Question

Two blocks of masses $m_1$ and $m_2$ are connected by a spring of spring constant $k$. The block of mass $m_2$ is given a sharp impulse so that it aquires a velocity $v_o$ towards right.

• A. Velocity of centre of mass will be $\frac{m_2{v}_0}{m_1+m_2}$
• B. Velocity of centre of mass will be $\frac{m_1{v}_0}{m_1+m_2}$
• C. Maximum elongation that the spring will suffer $x_{max}=\sqrt{\frac{m_2}{k(m_1+m_2)}}.v_0$
• D. Maximum elongation that the spring will suffer $x_{max}=\sqrt{\frac{m_1{m}_2}{k(m_1+m_2)}}.v_0$

Answer 1

Answer: (A), (D)

The correct options are
A Velocity of centre of mass will be $\frac{m_2{v}_0}{m_1+m_2}$
D Maximum elongation that the spring will suffer $x_{max}=\sqrt{\frac{m_1{m}_2}{k(m_1+m_2)}}.v_0$

Given, Initial velocity of $m_2=v_0$
Initial velocity of $m_1=0$
As we know, $V_{com}=\frac{m_1{v}_1+m_2{v}_2}{m_1+m_2}$
$V_{com}=\frac{m_1\left(0\right)+m_2\left(v_0\right)}{m_1+m_2}=\frac{m_2{v}_0}{m_1+m_2}$

The spring will have maximum elongation when velocities of both blocks will attain the velocity of COM of the two blocks.
As we know,
Change in KE = Potential energy stored in the spring.
Assume $x_{max}=$ maximum elongation in the spring
Hence, $K{E}_i-K{E}_f$ = Potential energy stored
$\frac{1}{2}{m}_2{v}_0^2-\left[\frac{1}{2}\right(m_1+m_2\left)v_{com}^2\right]=\frac{1}{2}k{x}_{max}^2$
$\Rightarrow \frac{1}{2}{m}_2{v}_0^2-\left[\frac{1}{2}\right(m_1+m_2\left){\left(\frac{m_2{v}_0}{m_1+m_2}\right)}^2\right]=\frac{1}{2}k{x}_{max}^2$
$\Rightarrow m_2{v}_0^2[1-\frac{m_2}{m_1+m_2}]=k{x}_{max}^2$
$\Rightarrow x_{max}=\sqrt{\frac{m_1{m}_2}{k(m_1+m_2)}}{v}_0$

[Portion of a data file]
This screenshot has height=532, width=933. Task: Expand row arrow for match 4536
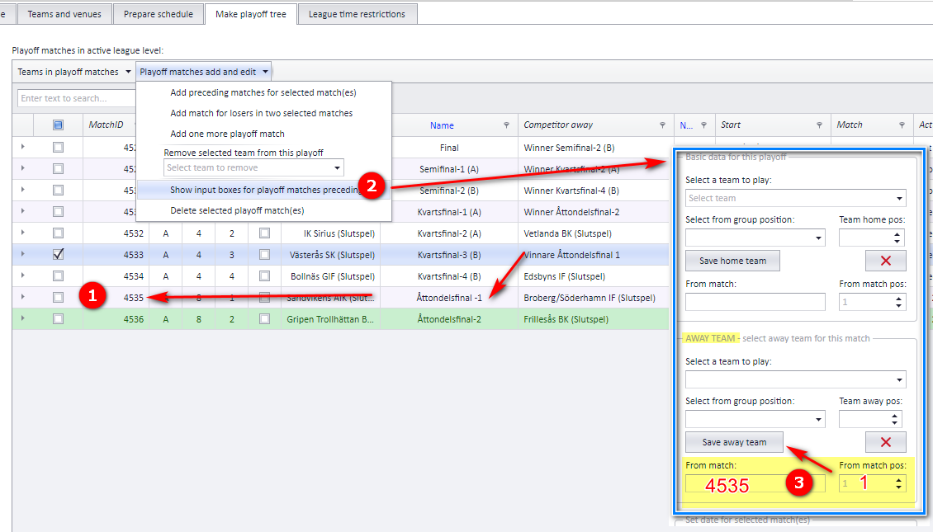tap(22, 318)
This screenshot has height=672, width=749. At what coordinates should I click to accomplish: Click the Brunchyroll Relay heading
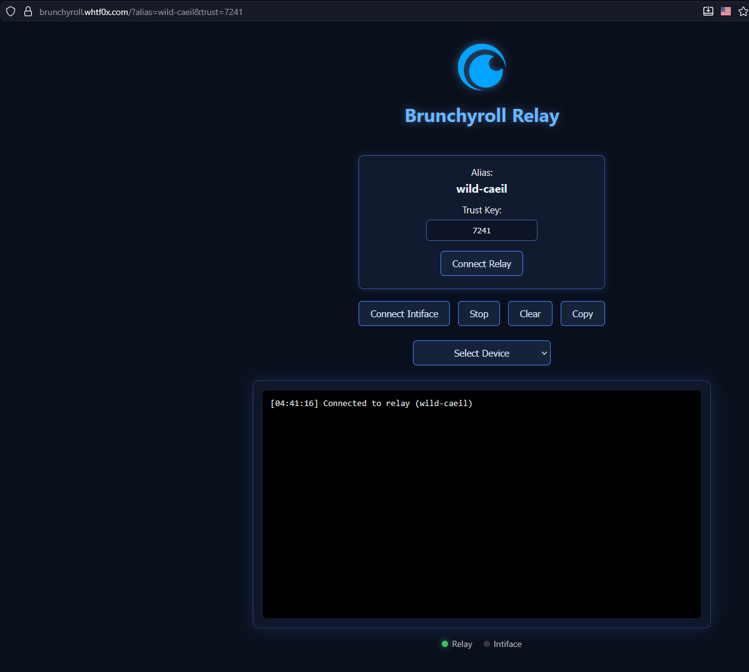[481, 116]
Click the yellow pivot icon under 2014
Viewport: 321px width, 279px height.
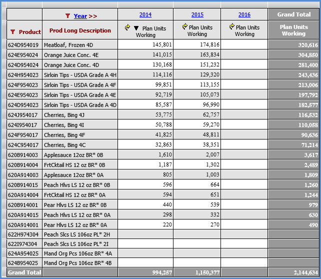(x=127, y=28)
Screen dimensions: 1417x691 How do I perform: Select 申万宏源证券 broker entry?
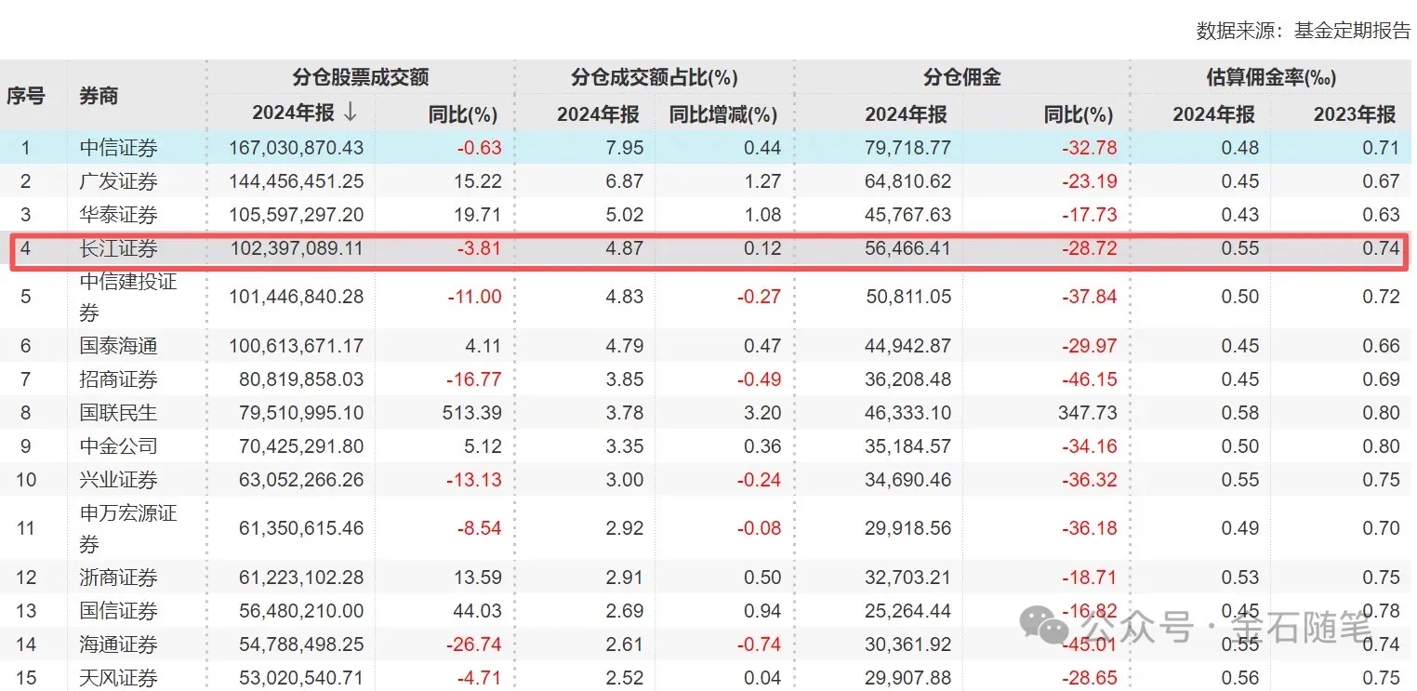127,528
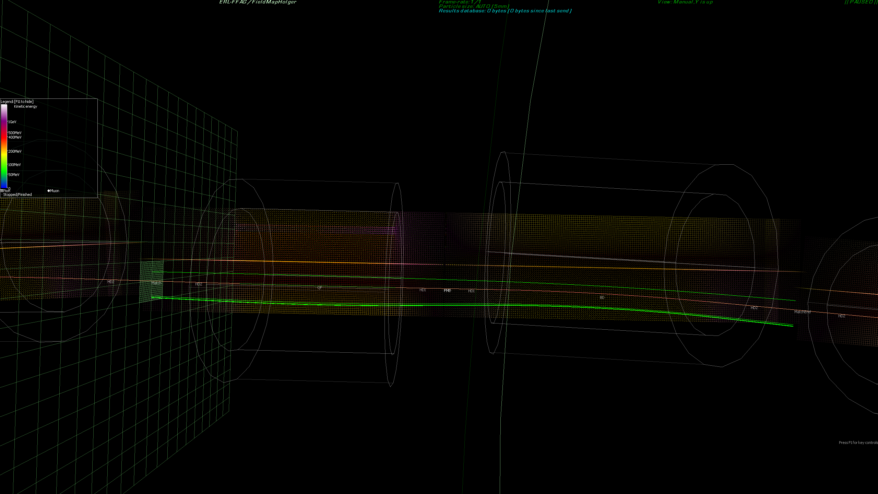Click the 'Legend: [F11 to hide]' header

(x=17, y=102)
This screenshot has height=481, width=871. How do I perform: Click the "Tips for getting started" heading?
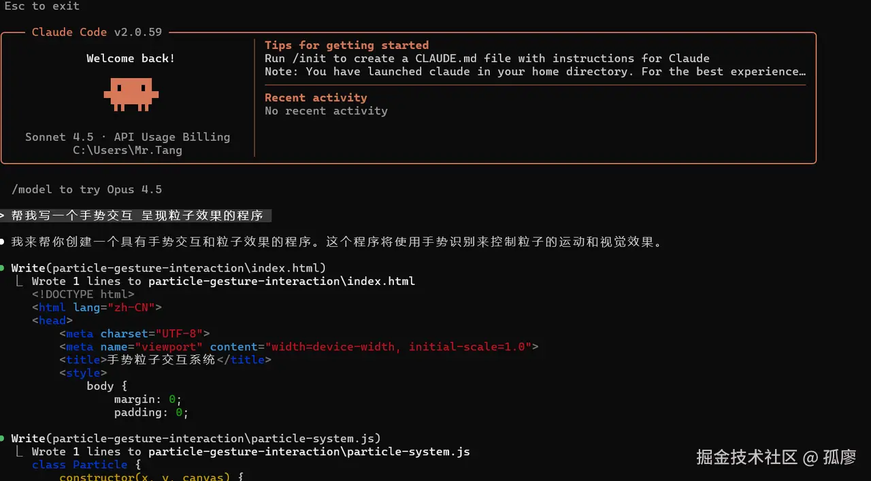coord(346,46)
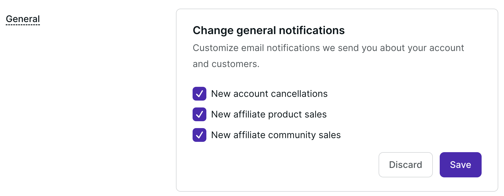Click the 'Customize email notifications' description text
This screenshot has width=504, height=196.
pyautogui.click(x=328, y=48)
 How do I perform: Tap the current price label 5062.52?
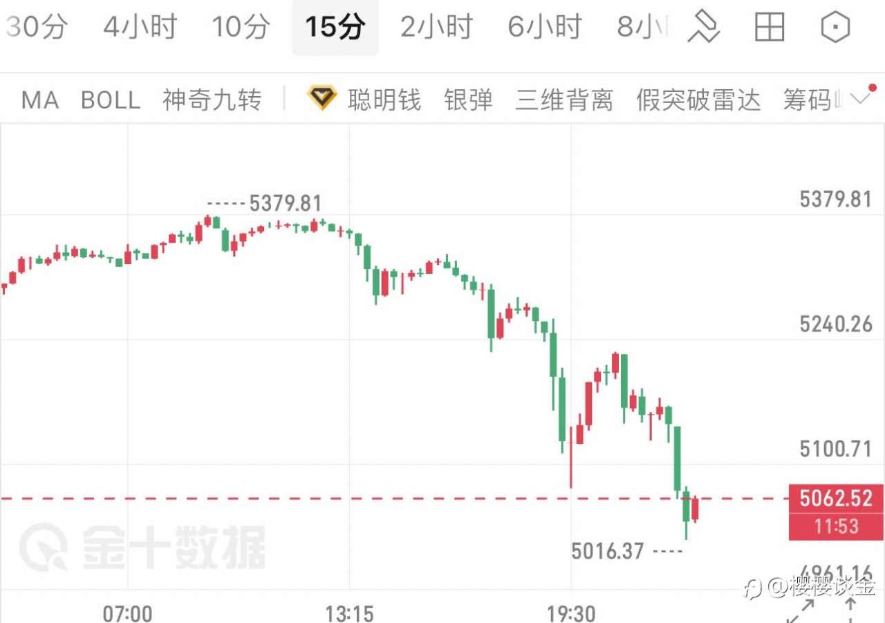[x=836, y=498]
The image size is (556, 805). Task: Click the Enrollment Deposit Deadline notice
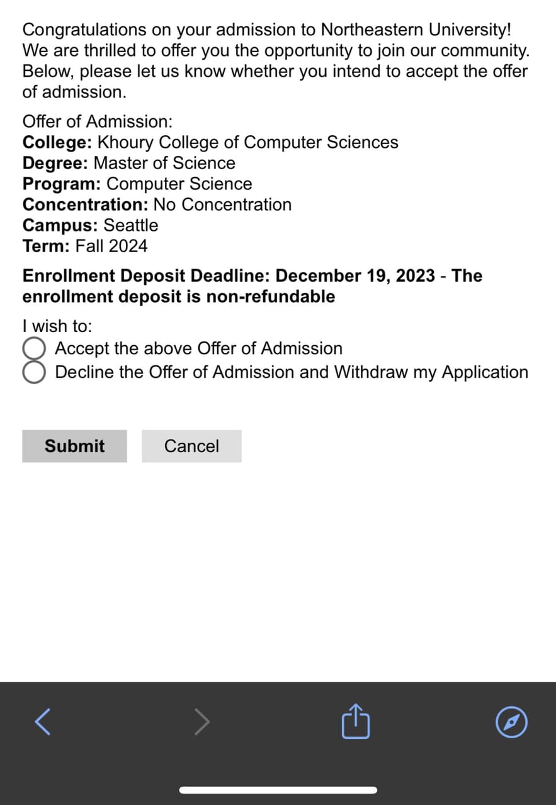(x=252, y=286)
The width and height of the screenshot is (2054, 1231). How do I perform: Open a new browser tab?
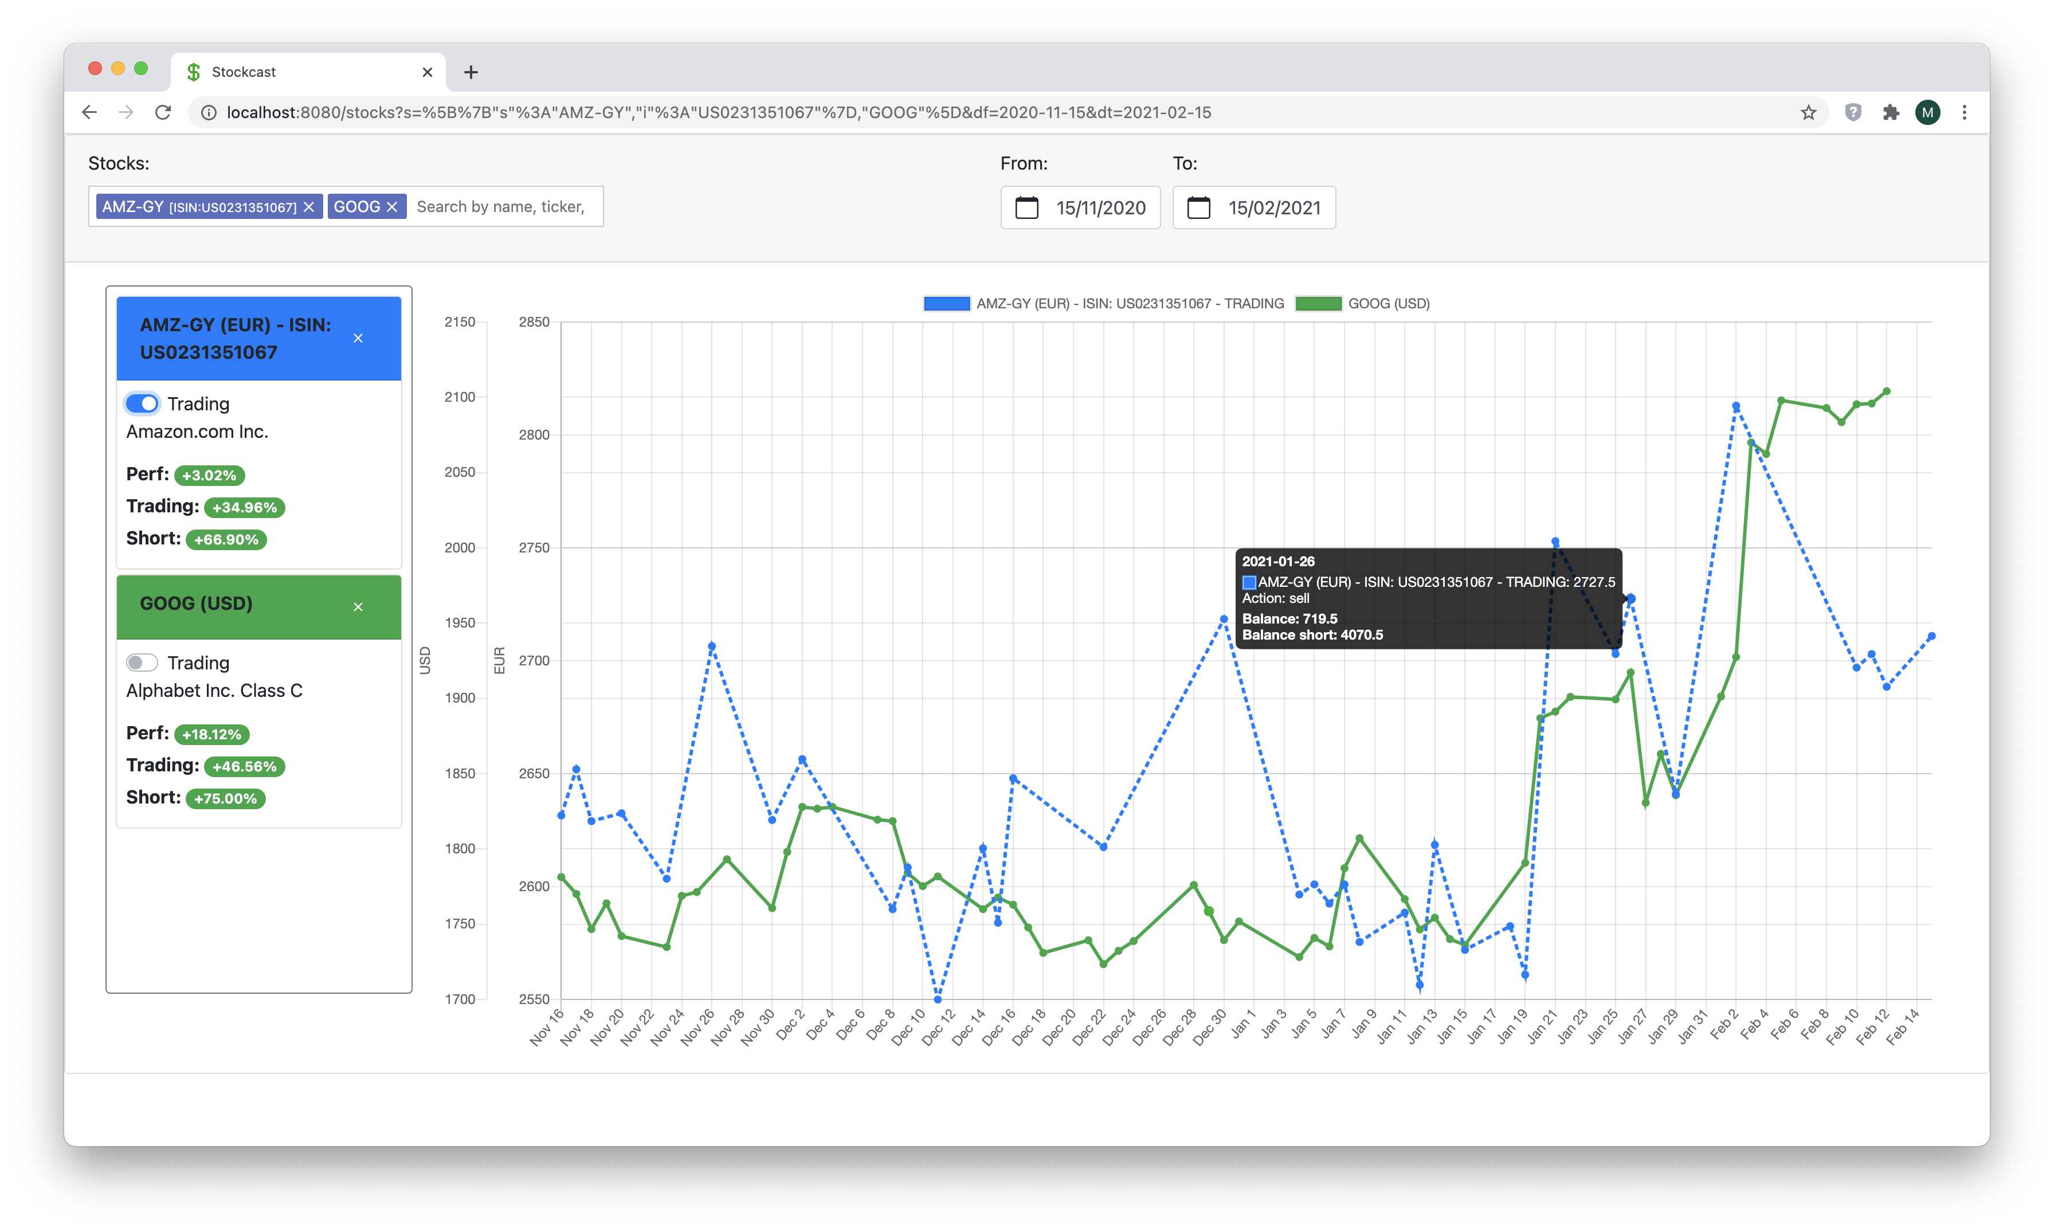pyautogui.click(x=471, y=73)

OBJECTIVE:
Can you retype the part of the two-block spring problem that begins at the words "Answer: (A), (D)" and stops after "the two blocks."?

WRITTEN SOLUTION:
Answer: (A), (D)

The correct options are
A Velocity of centre of mass will be $\frac{m_2{v}_0}{m_1+m_2}$
D Maximum elongation that the spring will suffer $x_{max}=\sqrt{\frac{m_1{m}_2}{k(m_1+m_2)}}.v_0$

Given, Initial velocity of $m_2=v_0$
Initial velocity of $m_1=0$
As we know, $V_{com}=\frac{m_1{v}_1+m_2{v}_2}{m_1+m_2}$
$V_{com}=\frac{m_1\left(0\right)+m_2\left(v_0\right)}{m_1+m_2}=\frac{m_2{v}_0}{m_1+m_2}$

The spring will have maximum elongation when velocities of both blocks will attain the velocity of COM of the two blocks.